Military Atheists, Michael Weinstein Attack Religious Beliefs. Again.

How many data points does it take to prove a trend?

Michael Weinstein has, yet again, shown that his “religious freedom” organization is concerned primarily with encouraging the government to restrict religious freedom based on the content of peoples’ religious beliefs in relation to the US military:

American Atheists Inc., the Freedom from Religion Foundation and the Military Religious Freedom Foundation, in an Aug. 6 letter to Mabus and Chief of Naval Operations Adm. Jonathan Greenert, argued the Marine Corps base has denied them equal treatment by first stalling and then denying their requests for access…

“We are disturbed that the government is giving such extensive support, including assets, resources and personnel, to a single sect of Christianity,” the three groups wrote in their letter to Mabus. “Even more troubling is the ‘doomsday’ nature of the CCCM. … The last thing Camp Pendleton needs is a large group of well-armed Marines convinced of an imminent doomsday crisis.”

Notice the groups give lip service to the issue of “governmental preference,” but they focus on the content of the religious beliefs.  Those beliefs aren’t just crazy — because crazy is still permissible — the critics claim the beliefs are dangerous.

> [DIRECTIONS]
In the article on Michael Weinstein and military atheists, which three groups wrote the letter to Mabus?

> [RECORDED DATA]
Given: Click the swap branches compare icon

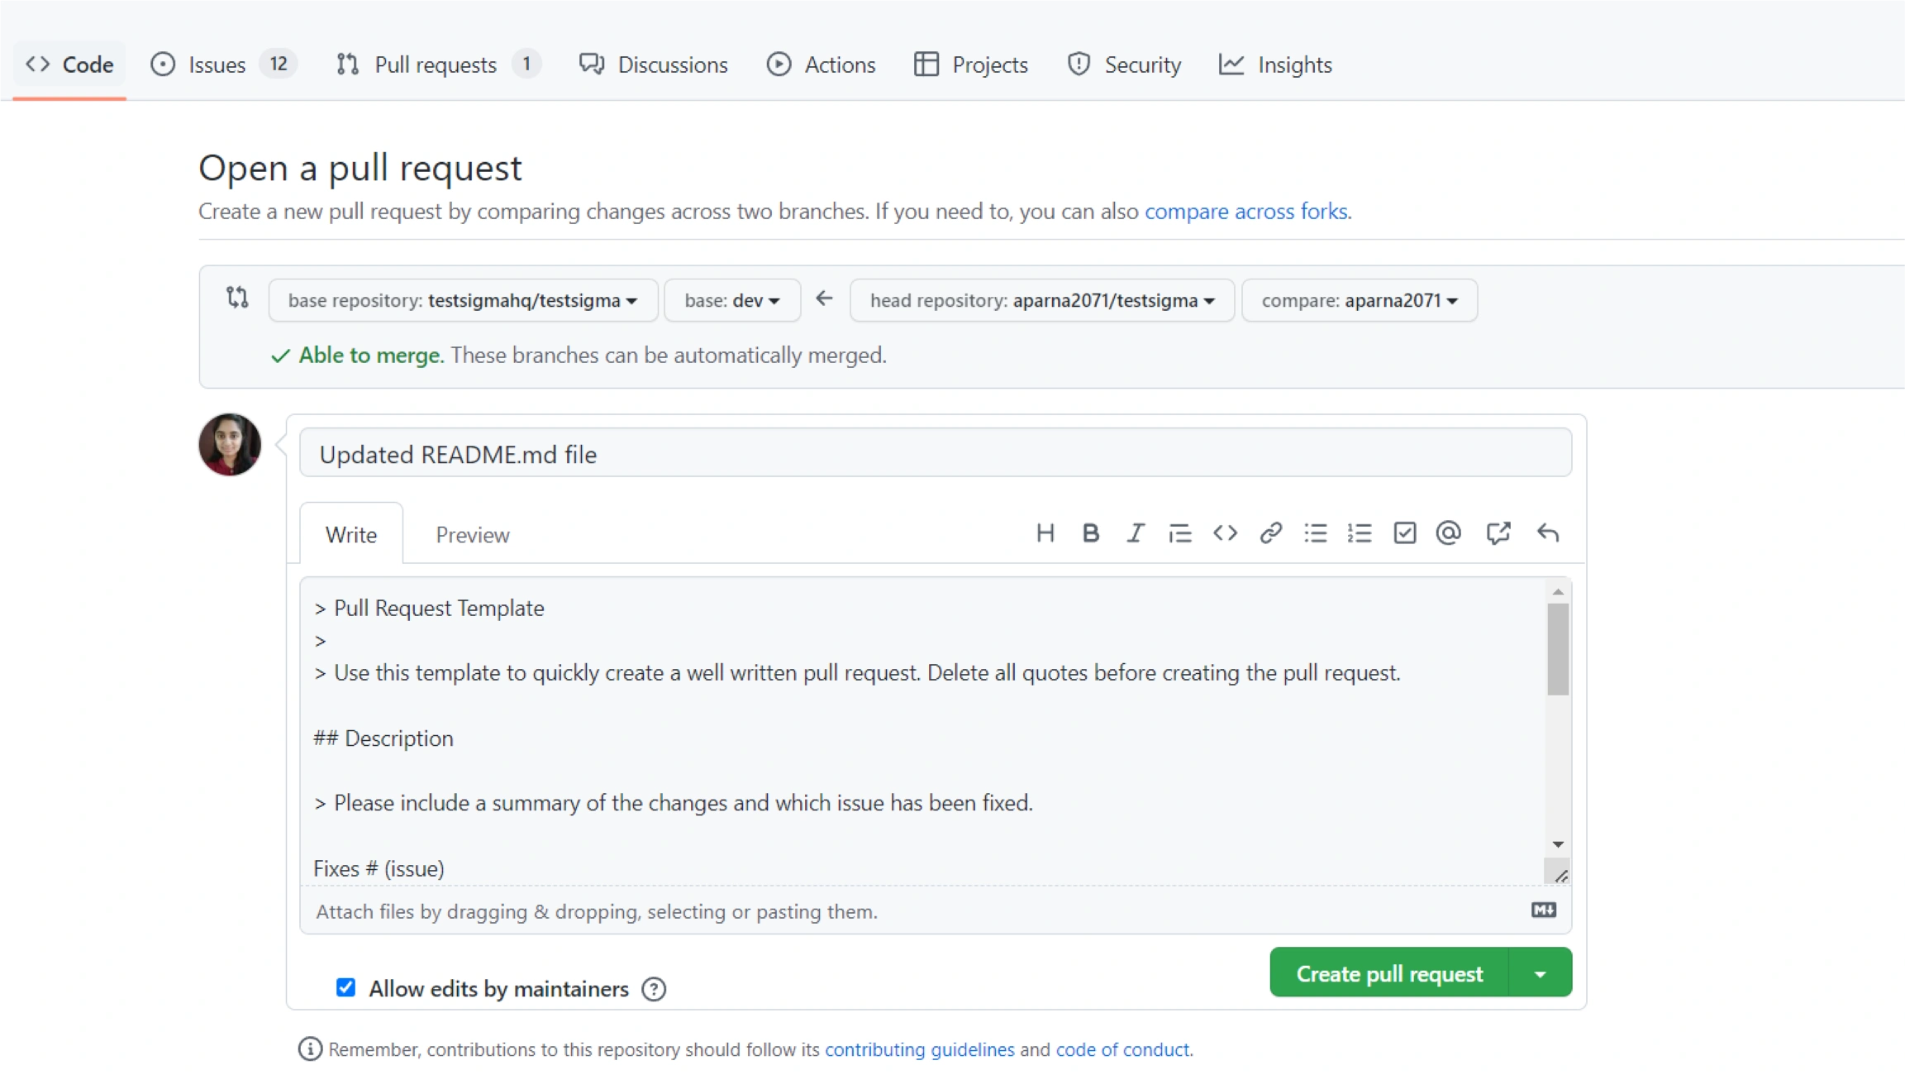Looking at the screenshot, I should (x=237, y=298).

> [SOLUTION FOR THIS PROBLEM]
American Atheists Inc., the Freedom from Religion Foundation, and the Military Religious Freedom Foundation.